Otra razón fue que buena parte de los avances en computación ya se apoyaban en el álgebra booleana, diseñada para trabajar con dos valores lógicos y poco compatible con arquitecturas ternarias. A ello se sumaba un mayor coste de fabricación.
El resultado fue la consolidación de ordenadores que trabajan con secuencias de ceros y unos, valores representados mediante señales eléctricas.
¿Por qué 8?
Históricamente, los humanos han usado sistemas de conteo en base decimal desde al menos el tercer milenio antes de Cristo —aunque el sistema posicional decimal moderno, con el cero, no se consolidó hasta el siglo VI d.C. en la India—. Teóricamente, esto se debe a los 10 dedos de la mano. ¿Por qué se decidió entonces darle a un byte estándar 8 bits de tamaño y no 10? La respuesta es la simple: optimización.
Cada bit admite 2 valores posibles. Si tuviésemos bytes de 2 bits, cada byte supondría 2² posibilidades, es decir: 4. Esto solo valdría para representar los números del 0 al 3. Bytes de 4 bits sólo valdrían para los números del 0 al 15.

El número 8
El 8 permite la cantidad de posibilidades perfecta. 2⁸ = 256. Esto permite valores entre el 0 (00000000), y el 255 (11111111).
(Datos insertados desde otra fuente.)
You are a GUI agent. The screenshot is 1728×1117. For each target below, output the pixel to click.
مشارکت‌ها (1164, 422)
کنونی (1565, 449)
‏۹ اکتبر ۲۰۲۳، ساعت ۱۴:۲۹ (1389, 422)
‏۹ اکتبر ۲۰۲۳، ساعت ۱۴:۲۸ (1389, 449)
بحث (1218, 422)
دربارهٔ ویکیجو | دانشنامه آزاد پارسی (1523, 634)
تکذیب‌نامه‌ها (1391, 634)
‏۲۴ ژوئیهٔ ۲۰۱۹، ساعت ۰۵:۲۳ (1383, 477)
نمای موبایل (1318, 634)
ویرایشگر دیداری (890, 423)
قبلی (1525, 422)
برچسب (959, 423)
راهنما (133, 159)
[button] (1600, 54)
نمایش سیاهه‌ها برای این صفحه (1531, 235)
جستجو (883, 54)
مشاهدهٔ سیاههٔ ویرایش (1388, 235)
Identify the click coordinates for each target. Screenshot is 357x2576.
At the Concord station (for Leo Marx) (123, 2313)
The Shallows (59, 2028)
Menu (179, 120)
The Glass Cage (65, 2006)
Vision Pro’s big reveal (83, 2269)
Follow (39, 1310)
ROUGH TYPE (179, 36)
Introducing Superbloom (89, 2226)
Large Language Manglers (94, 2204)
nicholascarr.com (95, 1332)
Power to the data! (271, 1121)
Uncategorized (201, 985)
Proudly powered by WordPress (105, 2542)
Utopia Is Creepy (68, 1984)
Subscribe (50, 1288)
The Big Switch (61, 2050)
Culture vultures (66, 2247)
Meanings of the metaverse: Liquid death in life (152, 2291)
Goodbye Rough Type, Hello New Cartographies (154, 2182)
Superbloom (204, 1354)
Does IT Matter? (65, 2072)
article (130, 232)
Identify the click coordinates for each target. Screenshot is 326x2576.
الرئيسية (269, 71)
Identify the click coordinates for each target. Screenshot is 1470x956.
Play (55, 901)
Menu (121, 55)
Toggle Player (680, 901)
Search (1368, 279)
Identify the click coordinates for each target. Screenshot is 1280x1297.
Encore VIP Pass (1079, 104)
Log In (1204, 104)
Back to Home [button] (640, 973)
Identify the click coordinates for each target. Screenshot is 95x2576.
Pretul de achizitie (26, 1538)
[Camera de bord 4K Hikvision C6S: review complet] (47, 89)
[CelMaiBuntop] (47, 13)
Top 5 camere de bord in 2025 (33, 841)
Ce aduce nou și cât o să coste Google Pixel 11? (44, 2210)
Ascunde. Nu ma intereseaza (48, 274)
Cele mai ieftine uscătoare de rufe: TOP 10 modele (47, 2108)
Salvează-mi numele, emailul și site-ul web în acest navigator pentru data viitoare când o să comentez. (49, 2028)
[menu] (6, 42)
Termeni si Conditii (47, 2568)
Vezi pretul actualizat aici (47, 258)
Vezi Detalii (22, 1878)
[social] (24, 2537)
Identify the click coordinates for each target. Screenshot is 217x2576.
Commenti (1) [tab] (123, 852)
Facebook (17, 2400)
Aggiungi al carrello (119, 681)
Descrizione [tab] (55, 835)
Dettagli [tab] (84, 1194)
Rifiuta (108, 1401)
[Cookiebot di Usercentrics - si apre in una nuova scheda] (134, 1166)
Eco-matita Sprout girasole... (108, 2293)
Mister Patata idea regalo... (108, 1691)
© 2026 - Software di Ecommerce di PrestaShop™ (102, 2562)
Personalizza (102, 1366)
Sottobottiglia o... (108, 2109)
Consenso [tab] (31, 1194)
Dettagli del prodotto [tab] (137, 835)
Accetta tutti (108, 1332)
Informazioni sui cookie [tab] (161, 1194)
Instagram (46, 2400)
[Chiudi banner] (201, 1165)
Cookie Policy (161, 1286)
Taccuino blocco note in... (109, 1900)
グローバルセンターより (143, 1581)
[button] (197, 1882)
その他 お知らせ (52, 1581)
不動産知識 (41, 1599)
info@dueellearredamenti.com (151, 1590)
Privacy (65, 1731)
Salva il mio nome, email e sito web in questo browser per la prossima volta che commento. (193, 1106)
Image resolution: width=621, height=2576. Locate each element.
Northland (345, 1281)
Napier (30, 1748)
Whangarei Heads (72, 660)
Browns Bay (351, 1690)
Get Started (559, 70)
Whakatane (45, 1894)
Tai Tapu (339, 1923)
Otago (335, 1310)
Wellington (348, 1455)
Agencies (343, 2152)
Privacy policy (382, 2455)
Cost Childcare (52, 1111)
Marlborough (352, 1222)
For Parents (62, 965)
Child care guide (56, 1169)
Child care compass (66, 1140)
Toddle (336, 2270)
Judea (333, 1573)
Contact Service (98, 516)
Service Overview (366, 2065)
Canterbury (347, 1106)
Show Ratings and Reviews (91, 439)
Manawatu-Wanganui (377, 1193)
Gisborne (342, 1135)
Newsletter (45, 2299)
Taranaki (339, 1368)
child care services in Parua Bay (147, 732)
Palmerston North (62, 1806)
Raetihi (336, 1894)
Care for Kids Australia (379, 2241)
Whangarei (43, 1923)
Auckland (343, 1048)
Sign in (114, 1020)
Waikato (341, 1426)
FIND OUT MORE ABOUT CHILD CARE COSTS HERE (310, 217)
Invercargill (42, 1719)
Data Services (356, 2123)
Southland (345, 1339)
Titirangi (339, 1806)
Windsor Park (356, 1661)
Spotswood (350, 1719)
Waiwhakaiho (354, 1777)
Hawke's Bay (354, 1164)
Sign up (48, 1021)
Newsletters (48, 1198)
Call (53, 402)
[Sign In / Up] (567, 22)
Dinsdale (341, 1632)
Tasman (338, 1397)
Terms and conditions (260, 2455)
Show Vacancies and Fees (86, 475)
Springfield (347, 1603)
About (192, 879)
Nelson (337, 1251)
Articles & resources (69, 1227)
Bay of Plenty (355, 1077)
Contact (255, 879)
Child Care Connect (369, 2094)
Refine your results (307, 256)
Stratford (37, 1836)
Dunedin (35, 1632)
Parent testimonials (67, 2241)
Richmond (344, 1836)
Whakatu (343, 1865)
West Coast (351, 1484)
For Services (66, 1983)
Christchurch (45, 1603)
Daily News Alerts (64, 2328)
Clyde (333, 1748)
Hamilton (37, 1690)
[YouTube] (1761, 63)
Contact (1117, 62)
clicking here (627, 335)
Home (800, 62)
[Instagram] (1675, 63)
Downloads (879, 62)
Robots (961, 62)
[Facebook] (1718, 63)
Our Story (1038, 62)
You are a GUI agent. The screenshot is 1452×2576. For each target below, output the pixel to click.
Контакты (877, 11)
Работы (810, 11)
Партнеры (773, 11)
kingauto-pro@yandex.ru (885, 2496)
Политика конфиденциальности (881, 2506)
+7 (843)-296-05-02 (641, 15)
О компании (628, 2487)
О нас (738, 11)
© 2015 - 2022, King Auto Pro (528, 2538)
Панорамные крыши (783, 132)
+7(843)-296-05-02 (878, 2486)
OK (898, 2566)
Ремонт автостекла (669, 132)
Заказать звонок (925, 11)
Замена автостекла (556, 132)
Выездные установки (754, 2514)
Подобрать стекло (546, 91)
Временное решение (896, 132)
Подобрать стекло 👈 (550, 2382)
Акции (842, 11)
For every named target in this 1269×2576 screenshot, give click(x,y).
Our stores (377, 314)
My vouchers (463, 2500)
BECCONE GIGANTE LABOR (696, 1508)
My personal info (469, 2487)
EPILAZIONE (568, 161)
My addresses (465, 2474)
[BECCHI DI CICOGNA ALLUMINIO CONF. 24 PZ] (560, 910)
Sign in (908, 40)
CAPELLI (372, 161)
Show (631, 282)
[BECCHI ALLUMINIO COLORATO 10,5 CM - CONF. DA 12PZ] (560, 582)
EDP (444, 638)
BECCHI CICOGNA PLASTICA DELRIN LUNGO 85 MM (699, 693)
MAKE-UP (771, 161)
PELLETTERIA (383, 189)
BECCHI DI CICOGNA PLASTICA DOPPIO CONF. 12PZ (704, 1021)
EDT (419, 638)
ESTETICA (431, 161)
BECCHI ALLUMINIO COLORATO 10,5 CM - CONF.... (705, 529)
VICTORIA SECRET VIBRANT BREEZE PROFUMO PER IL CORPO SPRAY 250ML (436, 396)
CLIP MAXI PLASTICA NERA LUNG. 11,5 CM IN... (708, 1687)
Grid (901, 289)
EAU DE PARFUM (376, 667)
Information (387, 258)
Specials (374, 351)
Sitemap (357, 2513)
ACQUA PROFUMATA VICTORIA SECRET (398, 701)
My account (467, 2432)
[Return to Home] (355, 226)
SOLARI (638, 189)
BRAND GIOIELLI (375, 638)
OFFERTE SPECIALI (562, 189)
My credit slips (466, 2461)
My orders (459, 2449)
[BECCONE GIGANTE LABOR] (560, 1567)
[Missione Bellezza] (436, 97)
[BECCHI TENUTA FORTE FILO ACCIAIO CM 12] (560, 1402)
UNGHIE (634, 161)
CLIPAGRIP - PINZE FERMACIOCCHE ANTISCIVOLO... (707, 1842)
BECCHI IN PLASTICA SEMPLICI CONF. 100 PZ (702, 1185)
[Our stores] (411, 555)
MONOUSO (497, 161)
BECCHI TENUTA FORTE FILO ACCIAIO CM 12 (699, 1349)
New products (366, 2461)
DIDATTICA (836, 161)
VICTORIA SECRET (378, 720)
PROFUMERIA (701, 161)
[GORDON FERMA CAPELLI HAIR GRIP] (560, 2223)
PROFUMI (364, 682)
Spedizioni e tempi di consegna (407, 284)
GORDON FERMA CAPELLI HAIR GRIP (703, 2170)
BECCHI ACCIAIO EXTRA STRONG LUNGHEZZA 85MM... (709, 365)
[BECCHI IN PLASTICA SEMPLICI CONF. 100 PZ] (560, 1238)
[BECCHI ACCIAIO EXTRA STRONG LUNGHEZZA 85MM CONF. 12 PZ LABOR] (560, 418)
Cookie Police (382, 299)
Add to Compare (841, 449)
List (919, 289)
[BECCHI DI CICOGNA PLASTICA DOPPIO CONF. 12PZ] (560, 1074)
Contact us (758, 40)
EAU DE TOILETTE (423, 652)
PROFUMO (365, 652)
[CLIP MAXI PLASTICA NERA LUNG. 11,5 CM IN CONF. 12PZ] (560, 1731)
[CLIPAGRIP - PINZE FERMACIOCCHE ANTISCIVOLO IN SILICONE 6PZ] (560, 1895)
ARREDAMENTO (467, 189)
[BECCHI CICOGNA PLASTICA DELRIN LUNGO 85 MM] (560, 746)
En última instancia, hubo dos razones principales. La primera fue técnica: el byte de 8 bits encajaba bien con la lógica binaria y con el diseño de los sistemas digitales. No era el único tamaño posible, pero sí ofrecía una estructura cómoda para organizar memoria, procesar datos y construir arquitecturas compatibles.
La segunda razón fue práctica. ASCII era un código de 7 bits, por lo que un byte de 8 bits permitía almacenarlo dejando un bit adicional. Ese octavo bit se utilizó en algunos sistemas para comprobaciones de paridad y, más adelante, facilitó el uso de conjuntos de caracteres extendidos. La consolidación llegó con el IBM System/360, presentado en 1964, que contribuyó decisivamente a fijar el byte de 8 bits como estándar industrial.
Las potencias de 2
En realidad, y debido a la naturaleza binaria de los ordenadores y sistemas, todo gira numéricamente en torno al dos. Son muy conocidas las magnitudes del byte múltiplos de 10, como el kilobyte, megabyte… Sin embargo, en contextos técnicos lo correcto —aunque inusual— es usar múltiplos de 2. Por ejemplo, el kibibyte (KiB, 1.024 bytes).

Conclusion
El byte de 8 bits se impuso por razones técnicas y prácticas. Encajaba con la lógica binaria, ofrecía capacidad suficiente para representar datos y permitía trabajar con códigos de caracteres como ASCII sin complicar en exceso el diseño de los sistemas. Hoy, kilobytes, megabytes, gigabytes o terabytes parten de una misma base: una forma estandarizada de medir, almacenar y transmitir información digital.